**EXTRACT:**
Max-Combo test outperforms one-sample log-rank across non-proportional hazards in single-arm oncology trials.

A machine-rendered reading of the paper's core claim, the machinery that carries it, and where it could break.

Single-arm oncology trials often compare new treatments to external historical controls using the one-sample log-rank test, yet this method loses power when hazards are not proportional. The paper extends the score-test version of the test to cover early, middle, delayed, and crossing effects through piecewise exponential and accelerated hazards models, then combines these with a restricted mean survival time statistic into a max-Combo procedure. Simulations demonstrate that the max-Combo test maintains higher power than the standard test in every scenario examined. The approach therefore supplies a practical way to analyze time-to-event data in trials where randomized controls are difficult to obtain. Performance still depends heavily on how well the external control survival curve is known.

Core claim

By constructing score tests under piecewise exponential and accelerated hazards models and combining them with a restricted mean survival time statistic into a max-Combo procedure, the resulting test is more powerful than the one-sample log-rank test for single-arm trials under any examined non-proportional hazards pattern.

What carries the argument

The max-Combo test, which takes the maximum of adjusted statistics from several component score tests each matched to a different non-proportional hazards pattern.

If this is right

  • Single-arm trials can now be powered against a wider range of treatment-effect shapes including delayed and crossing hazards.
  • Trial designers gain a menu of score tests that can be chosen or combined according to the expected pattern of benefit.
  • The same framework supplies a direct way to incorporate restricted mean survival time into the comparison with historical controls.

Where Pith is reading between the lines

These are editorial extensions of the paper, not claims the author makes directly.

  • The method could be adapted for other time-to-event endpoints such as progression-free survival if similar historical data exist.
  • Routine sensitivity analyses that vary the historical curve within its estimation uncertainty would strengthen claims based on these tests.

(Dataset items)
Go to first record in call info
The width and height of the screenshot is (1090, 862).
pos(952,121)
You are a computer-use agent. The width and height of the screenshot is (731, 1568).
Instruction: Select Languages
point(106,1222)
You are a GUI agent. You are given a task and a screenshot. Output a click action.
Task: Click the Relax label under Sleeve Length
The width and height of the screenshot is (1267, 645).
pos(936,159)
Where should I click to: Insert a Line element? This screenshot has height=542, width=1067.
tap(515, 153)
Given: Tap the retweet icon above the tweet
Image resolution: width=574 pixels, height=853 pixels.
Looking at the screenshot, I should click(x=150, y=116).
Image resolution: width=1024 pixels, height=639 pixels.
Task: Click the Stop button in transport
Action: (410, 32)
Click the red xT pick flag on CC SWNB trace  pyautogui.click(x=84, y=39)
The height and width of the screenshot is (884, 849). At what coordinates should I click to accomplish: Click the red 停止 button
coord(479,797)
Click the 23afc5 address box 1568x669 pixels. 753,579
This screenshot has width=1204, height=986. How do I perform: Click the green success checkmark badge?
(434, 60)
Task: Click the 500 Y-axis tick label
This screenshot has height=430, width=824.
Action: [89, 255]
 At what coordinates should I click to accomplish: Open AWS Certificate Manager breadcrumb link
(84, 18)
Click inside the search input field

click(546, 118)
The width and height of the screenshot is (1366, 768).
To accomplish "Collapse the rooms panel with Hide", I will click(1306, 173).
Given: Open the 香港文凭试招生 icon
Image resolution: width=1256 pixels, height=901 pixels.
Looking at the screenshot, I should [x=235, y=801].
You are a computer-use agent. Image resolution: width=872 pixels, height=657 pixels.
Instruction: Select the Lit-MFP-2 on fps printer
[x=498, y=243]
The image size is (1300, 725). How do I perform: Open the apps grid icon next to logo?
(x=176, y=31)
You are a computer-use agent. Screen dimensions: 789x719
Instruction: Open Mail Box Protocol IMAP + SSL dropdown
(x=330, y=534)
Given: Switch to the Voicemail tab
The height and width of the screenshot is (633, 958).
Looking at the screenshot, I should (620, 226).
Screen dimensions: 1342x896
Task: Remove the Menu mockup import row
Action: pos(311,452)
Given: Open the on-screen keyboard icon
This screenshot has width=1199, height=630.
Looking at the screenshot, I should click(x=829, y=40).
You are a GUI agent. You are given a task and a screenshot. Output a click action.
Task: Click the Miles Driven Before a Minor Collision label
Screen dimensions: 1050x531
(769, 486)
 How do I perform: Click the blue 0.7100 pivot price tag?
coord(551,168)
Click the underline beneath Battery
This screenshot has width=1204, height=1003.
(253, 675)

**CHECK YOUR UNDERSTANDING:**
1) Translate this sentence from the max-Combo test summary into Spanish: "Simulations demonstrate that the max-Combo test maintains higher power than the standard test in every scenario examined."
2) Write what comes next in the max-Combo test summary, picking up after its final bullet point.

**ANSWERS TO EACH TASK:**
1) Las simulaciones demuestran que la prueba max-Combo mantiene una potencia mayor que la prueba estándar en todos los escenarios examinados.

2)
  • The combination approach suggests a template for constructing robust tests in other single-sample settings outside oncology.

Load-bearing premise

The survival curve of the external control group is known accurately from historical data with little uncertainty or model error.

What would settle it

A simulation or real-data re-analysis in which the external control survival curve is deliberately misspecified to check whether type I error inflates or power collapses for the max-Combo procedure.

read the original abstract

In oncology, conduct well-powered time-to-event randomized clinical trials may be challenging due to limited patietns number. Many designs for single-arm trials (SATs) have recently emerged as an alternative to overcome this issue. They rely on the (modified) one-sample log-rank test (OSLRT) under the proportional hazards to compare the survival curves of an experimental and an external control group. We extend Finkelstein's formulation of OSLRT as a score test by using a piecewise exponential model for early, middle and delayed treatment effects and an accelerated hazards model for crossing hazards. We adapt the restricted mean survival time based test and construct a combination test procedure (max-Combo) to SATs. The performance of the developed are evaluated through a simulation study. The score tests are as conservative as the OSLRT and have the highest power when the data generation matches the model underlying score tests. The max-Combo test is more powerful than the OSLRT whatever the scenarios and is thus an interesting approach as compared to a score test. Uncertainty on the survival curve estimated of the external control group and its model misspecification may have a significant impact on performance. For illustration, we apply the developed tests on real data examples.

Editorial analysis

A structured set of objections, weighed in public.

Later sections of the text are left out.